**What is needed**
Up to and including the line with "Toggle the track", output the records exactly as they appear.
----------------------------------------
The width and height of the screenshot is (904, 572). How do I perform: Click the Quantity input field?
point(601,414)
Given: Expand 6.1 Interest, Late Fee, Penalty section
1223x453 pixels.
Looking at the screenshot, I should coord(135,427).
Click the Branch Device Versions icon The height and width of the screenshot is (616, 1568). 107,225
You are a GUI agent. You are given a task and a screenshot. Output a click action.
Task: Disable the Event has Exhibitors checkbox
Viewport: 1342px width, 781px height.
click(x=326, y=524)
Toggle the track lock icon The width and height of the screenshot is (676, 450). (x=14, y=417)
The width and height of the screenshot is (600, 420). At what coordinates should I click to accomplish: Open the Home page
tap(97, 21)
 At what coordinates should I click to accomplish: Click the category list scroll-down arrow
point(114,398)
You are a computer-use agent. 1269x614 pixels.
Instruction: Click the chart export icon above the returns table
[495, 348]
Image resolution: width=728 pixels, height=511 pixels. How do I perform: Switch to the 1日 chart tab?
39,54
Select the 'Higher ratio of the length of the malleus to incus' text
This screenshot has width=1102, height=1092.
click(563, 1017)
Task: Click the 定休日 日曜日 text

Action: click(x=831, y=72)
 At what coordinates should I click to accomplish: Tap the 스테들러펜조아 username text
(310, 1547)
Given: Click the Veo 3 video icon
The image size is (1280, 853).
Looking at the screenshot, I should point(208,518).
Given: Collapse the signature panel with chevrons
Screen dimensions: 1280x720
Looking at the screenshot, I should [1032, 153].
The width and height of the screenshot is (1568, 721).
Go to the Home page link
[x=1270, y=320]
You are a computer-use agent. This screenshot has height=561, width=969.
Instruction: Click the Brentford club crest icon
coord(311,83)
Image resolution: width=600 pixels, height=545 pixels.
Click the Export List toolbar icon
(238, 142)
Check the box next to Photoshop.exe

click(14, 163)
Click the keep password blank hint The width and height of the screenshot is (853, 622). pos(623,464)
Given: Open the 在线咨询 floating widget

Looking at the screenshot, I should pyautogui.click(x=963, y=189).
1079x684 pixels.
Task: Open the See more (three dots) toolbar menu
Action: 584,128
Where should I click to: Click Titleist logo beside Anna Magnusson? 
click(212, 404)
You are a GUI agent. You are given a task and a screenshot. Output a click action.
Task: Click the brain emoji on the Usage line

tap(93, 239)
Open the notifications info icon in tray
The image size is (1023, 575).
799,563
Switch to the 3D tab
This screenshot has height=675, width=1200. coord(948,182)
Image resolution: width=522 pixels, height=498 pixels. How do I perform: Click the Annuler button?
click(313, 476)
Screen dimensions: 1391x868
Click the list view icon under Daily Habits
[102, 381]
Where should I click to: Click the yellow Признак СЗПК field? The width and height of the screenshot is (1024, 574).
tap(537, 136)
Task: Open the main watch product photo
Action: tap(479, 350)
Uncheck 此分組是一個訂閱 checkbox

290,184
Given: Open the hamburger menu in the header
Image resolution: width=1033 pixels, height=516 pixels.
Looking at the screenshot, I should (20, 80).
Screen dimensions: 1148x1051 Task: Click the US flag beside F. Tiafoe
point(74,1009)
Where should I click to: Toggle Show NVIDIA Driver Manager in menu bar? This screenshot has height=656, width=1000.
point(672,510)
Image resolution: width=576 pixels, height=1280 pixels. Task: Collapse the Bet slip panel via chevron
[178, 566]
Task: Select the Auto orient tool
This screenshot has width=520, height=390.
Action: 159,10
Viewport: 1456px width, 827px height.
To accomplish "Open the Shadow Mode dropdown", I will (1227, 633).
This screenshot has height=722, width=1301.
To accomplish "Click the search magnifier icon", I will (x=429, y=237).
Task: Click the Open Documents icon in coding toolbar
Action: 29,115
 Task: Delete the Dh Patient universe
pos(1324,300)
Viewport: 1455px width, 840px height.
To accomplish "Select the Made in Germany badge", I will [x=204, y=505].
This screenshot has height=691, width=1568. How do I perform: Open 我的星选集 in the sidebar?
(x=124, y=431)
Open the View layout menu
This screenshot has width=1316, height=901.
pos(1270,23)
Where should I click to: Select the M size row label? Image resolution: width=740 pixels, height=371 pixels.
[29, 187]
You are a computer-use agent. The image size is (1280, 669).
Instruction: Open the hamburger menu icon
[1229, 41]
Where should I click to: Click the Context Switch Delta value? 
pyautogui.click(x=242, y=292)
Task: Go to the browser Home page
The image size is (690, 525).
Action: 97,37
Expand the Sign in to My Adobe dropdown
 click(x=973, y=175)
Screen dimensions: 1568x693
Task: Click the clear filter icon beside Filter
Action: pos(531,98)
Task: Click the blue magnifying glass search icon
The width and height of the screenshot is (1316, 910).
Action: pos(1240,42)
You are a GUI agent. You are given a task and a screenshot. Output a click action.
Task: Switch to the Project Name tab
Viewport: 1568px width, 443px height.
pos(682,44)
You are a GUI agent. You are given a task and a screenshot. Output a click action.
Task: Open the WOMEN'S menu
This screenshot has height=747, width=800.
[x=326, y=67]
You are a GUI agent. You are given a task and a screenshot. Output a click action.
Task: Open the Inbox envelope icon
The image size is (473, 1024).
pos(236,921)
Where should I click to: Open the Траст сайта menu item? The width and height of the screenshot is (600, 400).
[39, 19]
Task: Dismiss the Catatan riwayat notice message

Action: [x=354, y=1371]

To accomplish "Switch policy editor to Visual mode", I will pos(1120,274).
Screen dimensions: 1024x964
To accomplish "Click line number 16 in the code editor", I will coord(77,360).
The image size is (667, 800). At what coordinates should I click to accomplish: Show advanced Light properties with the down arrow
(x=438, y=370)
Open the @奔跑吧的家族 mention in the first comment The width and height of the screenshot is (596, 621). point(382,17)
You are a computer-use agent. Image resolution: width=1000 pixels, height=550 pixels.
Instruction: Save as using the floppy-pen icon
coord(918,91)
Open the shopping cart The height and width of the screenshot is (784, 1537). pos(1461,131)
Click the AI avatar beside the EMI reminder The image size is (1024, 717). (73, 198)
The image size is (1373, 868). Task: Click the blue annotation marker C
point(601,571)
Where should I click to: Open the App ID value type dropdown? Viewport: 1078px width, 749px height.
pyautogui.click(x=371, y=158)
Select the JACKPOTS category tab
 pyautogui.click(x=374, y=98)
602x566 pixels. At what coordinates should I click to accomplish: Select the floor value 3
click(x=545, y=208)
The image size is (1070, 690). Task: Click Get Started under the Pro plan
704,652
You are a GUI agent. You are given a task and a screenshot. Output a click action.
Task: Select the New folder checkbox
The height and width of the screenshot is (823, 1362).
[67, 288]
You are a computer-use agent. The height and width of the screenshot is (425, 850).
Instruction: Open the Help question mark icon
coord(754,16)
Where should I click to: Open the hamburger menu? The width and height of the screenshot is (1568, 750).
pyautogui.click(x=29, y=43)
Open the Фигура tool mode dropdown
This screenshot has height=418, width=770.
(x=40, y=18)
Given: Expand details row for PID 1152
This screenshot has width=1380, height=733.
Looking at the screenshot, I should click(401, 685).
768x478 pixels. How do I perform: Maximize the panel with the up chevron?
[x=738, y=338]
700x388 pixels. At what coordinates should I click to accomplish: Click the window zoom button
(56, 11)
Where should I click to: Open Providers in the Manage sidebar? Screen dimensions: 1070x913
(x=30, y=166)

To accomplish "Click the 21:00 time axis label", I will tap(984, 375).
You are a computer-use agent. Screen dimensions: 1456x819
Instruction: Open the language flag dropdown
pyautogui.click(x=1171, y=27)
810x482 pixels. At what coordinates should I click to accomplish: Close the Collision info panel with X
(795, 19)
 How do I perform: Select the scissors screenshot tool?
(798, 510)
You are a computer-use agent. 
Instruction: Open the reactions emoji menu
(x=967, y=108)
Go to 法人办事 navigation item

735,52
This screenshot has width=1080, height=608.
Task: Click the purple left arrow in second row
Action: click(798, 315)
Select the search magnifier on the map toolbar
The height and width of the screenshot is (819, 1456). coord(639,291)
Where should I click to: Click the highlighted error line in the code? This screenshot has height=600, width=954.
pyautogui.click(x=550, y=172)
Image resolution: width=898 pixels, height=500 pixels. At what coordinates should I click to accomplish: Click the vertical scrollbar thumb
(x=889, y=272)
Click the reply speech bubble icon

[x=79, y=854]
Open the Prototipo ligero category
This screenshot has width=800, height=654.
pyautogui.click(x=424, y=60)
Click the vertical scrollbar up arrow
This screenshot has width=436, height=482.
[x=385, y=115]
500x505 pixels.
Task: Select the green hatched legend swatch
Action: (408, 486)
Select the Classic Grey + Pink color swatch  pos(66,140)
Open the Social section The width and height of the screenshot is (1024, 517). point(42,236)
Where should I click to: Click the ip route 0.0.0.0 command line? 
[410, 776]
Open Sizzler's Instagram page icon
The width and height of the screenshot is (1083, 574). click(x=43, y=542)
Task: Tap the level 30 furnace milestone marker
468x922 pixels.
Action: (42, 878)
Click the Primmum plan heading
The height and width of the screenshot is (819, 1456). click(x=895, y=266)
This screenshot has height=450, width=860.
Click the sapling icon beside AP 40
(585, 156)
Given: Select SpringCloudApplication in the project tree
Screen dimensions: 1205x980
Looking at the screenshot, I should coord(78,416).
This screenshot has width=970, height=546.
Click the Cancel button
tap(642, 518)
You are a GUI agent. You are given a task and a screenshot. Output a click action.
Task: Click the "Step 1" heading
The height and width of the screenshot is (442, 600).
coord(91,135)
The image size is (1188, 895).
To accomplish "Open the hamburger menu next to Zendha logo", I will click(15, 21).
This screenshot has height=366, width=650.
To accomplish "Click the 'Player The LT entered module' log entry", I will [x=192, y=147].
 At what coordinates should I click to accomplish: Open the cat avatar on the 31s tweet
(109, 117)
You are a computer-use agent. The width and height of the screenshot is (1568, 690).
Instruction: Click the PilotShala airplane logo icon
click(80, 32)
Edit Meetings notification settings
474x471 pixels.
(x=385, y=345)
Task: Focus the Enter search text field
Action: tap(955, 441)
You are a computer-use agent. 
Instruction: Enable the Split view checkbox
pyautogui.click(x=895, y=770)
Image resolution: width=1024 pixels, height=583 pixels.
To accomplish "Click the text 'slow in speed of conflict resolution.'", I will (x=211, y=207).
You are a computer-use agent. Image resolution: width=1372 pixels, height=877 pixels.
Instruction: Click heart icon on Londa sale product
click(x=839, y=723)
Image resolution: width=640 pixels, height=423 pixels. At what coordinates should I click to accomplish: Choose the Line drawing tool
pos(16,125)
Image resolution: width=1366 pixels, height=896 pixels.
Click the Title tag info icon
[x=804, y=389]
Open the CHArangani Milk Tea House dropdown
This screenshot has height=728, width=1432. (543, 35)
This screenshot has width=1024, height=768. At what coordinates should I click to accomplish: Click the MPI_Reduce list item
----------------------------------------
**Result of this task**
The width and height of the screenshot is (904, 572). How do I perform: Click the Quantity input field?
point(601,414)
Given: Expand 6.1 Interest, Late Fee, Penalty section
1223x453 pixels.
Looking at the screenshot, I should coord(135,427).
Click the Branch Device Versions icon The height and width of the screenshot is (616, 1568). 107,225
You are a GUI agent. You are given a task and a screenshot. Output a click action.
Task: Disable the Event has Exhibitors checkbox
Viewport: 1342px width, 781px height.
click(x=326, y=524)
Toggle the track lock icon The width and height of the screenshot is (676, 450). (x=14, y=417)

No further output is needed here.